Your reply should hold only the lines from the records below where "agent" occurs.
___
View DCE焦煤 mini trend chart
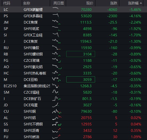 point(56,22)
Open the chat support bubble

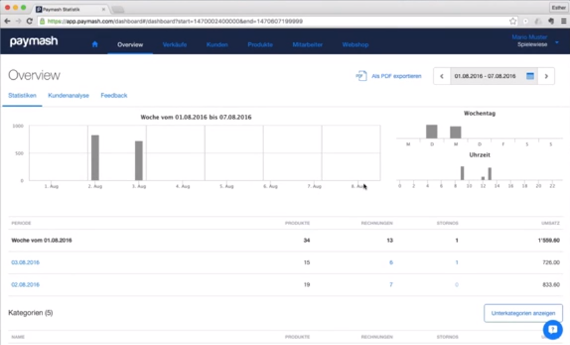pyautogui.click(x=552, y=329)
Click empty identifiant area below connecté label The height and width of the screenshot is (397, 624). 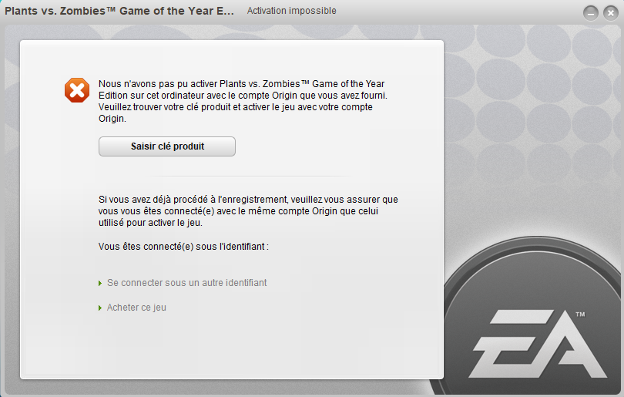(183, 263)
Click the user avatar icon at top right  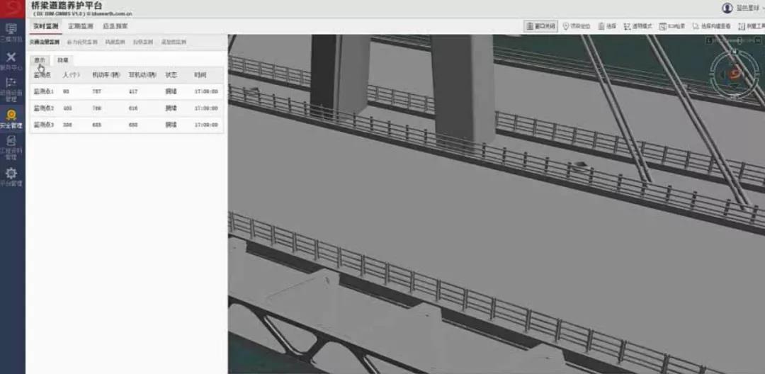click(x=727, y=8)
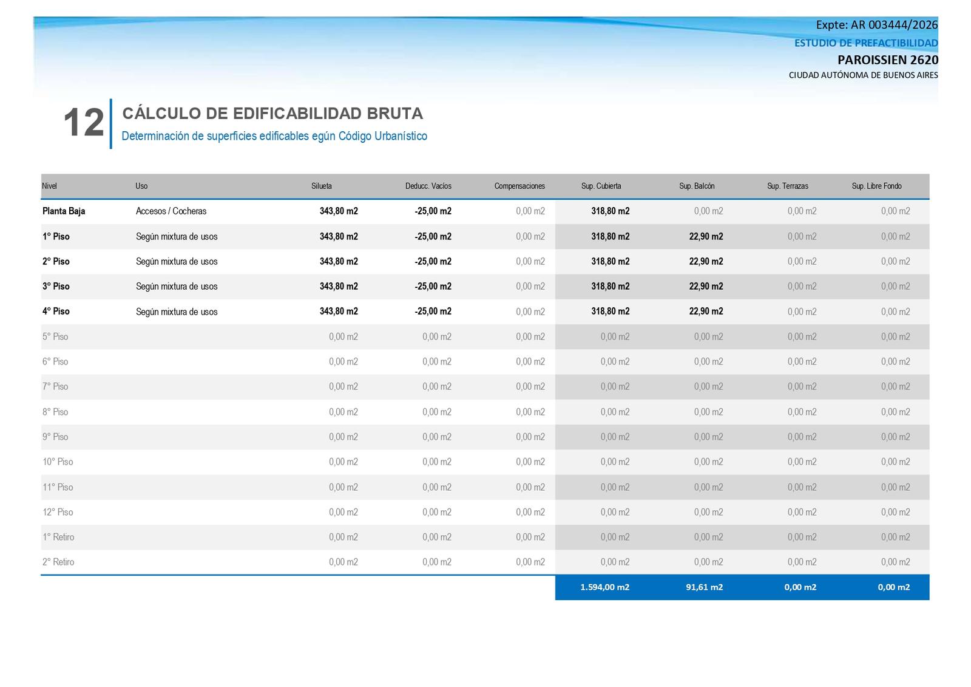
___
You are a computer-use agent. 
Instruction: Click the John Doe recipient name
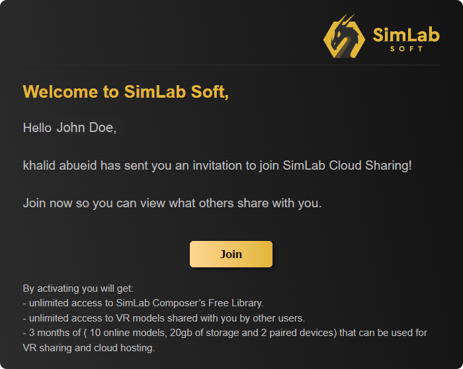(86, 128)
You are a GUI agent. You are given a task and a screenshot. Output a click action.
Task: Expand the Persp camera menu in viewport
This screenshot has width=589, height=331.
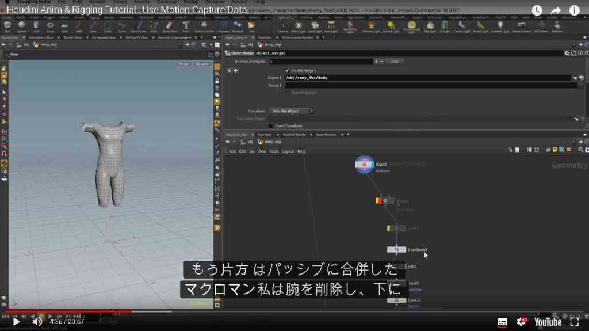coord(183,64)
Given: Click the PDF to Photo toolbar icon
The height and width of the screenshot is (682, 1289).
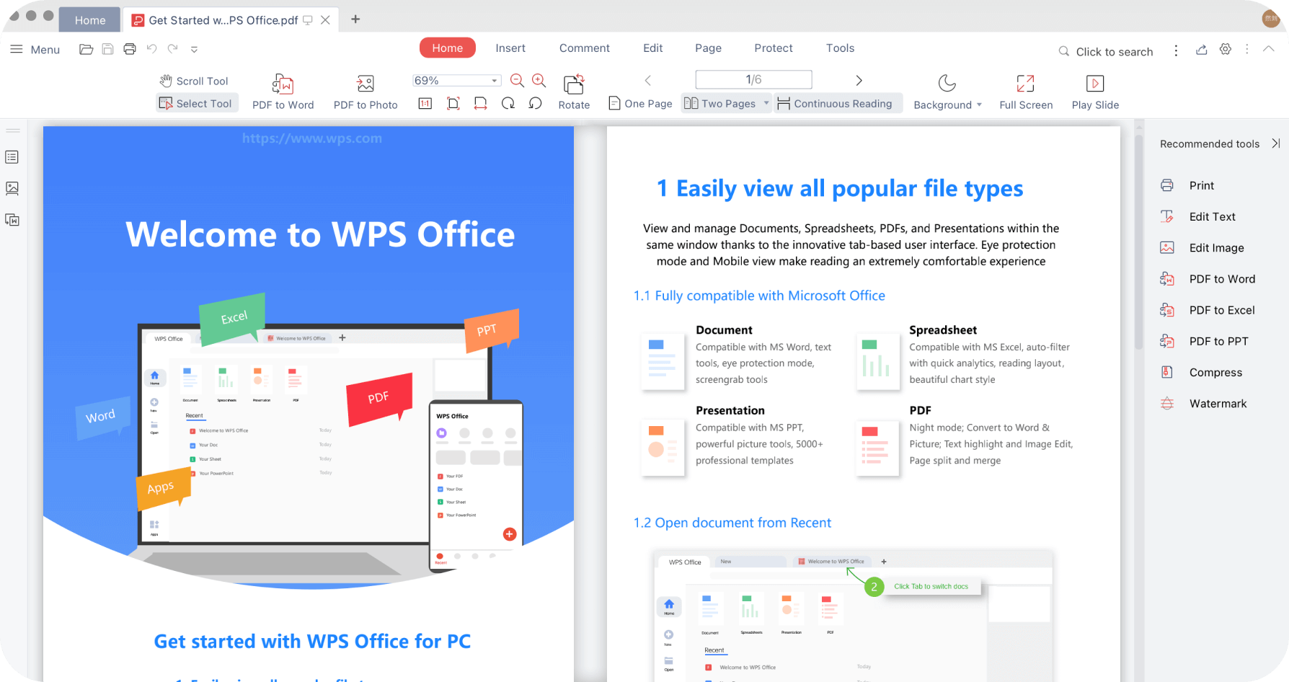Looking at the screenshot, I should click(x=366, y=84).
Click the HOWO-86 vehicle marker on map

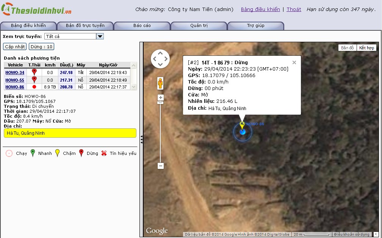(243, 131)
___
**ANSWER TO THE EXERCISE**.
You are a computer-use agent. 
You are a GUI agent. You are given a task and a screenshot. Output a click action.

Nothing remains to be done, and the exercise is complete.